Let's untangle that stuff. Actors are about conversations between folks
organized, like you would find in a good company. So let's use the
conversation metaphor.

 _His example of "classical" actors:_

\- PaymentActor (to herself): Someone told me to process a payment from this
order. I'm done.

\- PaymentActor: Hey, FraudCheckActor, check if this order I'm giving you is a
fraud.

\- FraudCheckActor (to herself): Damn, this is a fraud.

\- FraudCheckActor: Hey, CancelOrderActor, cancel that order I'm giving you!

\- CancelOrderActor (to himself): I canceled the order.

Now I see an immediate problem here. This is anarchy. No one is in charge of
the whole process, everyone runs to talk to someone else, and passing around
that order data and there's no conversation happening here.

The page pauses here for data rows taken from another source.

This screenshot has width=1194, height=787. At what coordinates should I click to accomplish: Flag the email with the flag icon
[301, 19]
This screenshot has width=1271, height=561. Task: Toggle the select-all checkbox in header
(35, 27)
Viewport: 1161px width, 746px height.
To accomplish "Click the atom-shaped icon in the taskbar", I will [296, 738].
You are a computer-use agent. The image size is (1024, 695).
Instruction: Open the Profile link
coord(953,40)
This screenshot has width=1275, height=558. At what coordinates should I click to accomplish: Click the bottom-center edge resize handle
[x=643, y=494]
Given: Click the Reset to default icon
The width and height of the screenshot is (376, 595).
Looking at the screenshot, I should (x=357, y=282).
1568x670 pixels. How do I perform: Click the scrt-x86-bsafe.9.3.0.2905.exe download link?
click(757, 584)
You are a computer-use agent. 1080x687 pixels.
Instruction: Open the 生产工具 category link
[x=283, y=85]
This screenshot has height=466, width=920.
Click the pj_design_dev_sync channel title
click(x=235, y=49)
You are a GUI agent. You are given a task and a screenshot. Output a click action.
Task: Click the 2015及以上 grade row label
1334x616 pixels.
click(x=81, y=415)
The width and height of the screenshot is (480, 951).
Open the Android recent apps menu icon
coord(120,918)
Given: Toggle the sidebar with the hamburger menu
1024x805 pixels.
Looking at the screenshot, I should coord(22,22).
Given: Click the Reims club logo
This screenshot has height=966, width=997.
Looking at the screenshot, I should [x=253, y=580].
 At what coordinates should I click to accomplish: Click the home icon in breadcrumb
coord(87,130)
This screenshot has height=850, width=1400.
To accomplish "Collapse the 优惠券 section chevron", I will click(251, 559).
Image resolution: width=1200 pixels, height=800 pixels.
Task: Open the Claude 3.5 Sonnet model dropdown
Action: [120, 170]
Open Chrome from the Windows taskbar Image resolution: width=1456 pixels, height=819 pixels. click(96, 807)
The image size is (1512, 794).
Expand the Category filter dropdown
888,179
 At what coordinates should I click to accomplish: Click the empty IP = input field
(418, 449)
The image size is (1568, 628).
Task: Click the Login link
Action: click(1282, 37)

Would someone in a
real company organize things this way? Not in a good company, for sure!

 _Let 's see what his solution is:_

\- PaymentActor (to herself): Someone told me to process a payment for this
order.

\- PaymentActor (screaming): Everyone! Payment is complete for this order!
(screams the order info to everyone)

\- FraudCheckActor (to herself): I heard that, I'll check it. Damn, this is a
fraud.

\- FraudCheckActor (screaming): Everyone! This order is a fraud! (screams the
order info to everyone)

\- CancelOrderActor (to himself): I heard that, I'll cancel that order.

\- CancelOrderActor (to himself): I cancelled it.

Now I see an even bigger problem here. It's still a god damn anarchy, but now
also _everyone is screaming at everyone_ , including the entire order data, or
_talking to themselves_. How is this better again?

Plus notice, there's still state in the system - the subscription setup. The
only thing achieved here is that it'll be nearly impossible to reason about
how this thing works once it becomes more like a real-world scenario.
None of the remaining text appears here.